So I watched To Kill A Mockingbird last night for the first time, and when we got to the courthouse scene, the defense’s closing argument delivered by Gregory Peck:
I couldn’t help but think that the speech would have been far cooler if it had been written by Ayn Rand and/or delivered by Gary Cooper:
Of course, I’m enough of a fanboy of Objectivism to think that speech was cool and prefer Gary Cooper over Gregory Peck. It was the best performance of Peck I’ve seen so far, but that just meant that it was a performance where I didn’t think the main character was a complete wuss.
Peck was good in The Man in a Grey Flannel Suit and Roman Holiday.
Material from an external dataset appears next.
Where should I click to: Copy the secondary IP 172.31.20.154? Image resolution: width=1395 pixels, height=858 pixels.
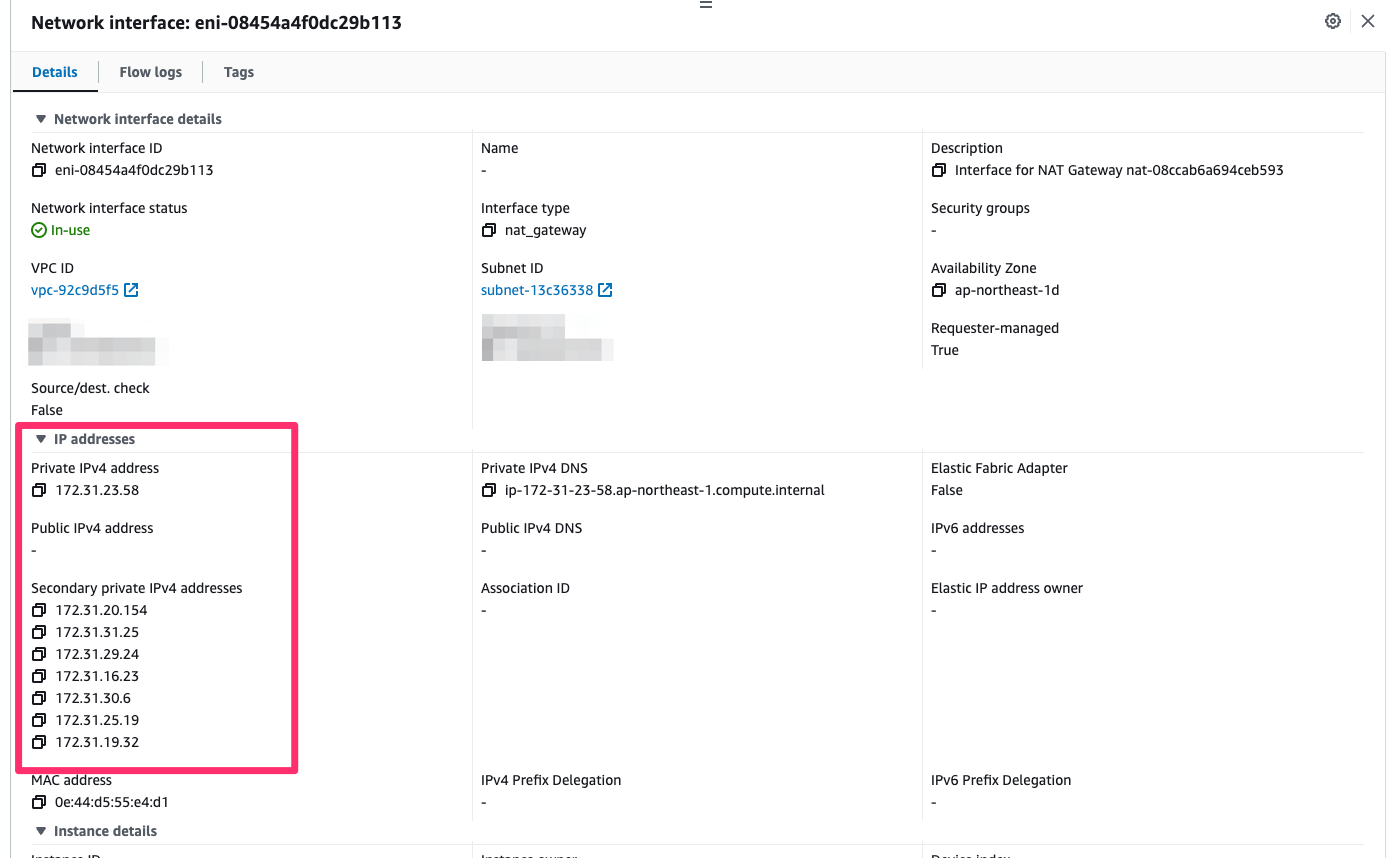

Objectivism goes too far, but it’s hard to read a Rand rant and not feel stirred. The final two chapters of Anthem, for example, have special meaning for me. They’ve added tensile strength to my backbone when someone has tried to exploit me, and told me that I had no value except as a resource to use.
I haven’t seen Roman Holiday. However, you must agree he is no Cary Grant or Gary Cooper.
As for Objectivism going too far, I’m not clear what you mean by that or where you would mark the extreme. However, the officially trademarked Objectivists hold that Ayn Rand was infallible and probably that her avatar Peikoff is, too. Which is where I definitely stray from the movement.
Well, to express myself a bit more comprehensively:
At some point, every one of us is going to end up knocked over, like a turtle that’s on it’s back. Each person is going to be a position when he needs someone else to perform an act of pure charity. I know that I‘ve been there. More than once.
So I occasionally try to help people without any expectation of reward. Because I know that I’ve been there and might in the future. Maybe that’s not really altruism. But I think that an Objectivist turtle would die on his back, as well as pass by any other flipped turtle.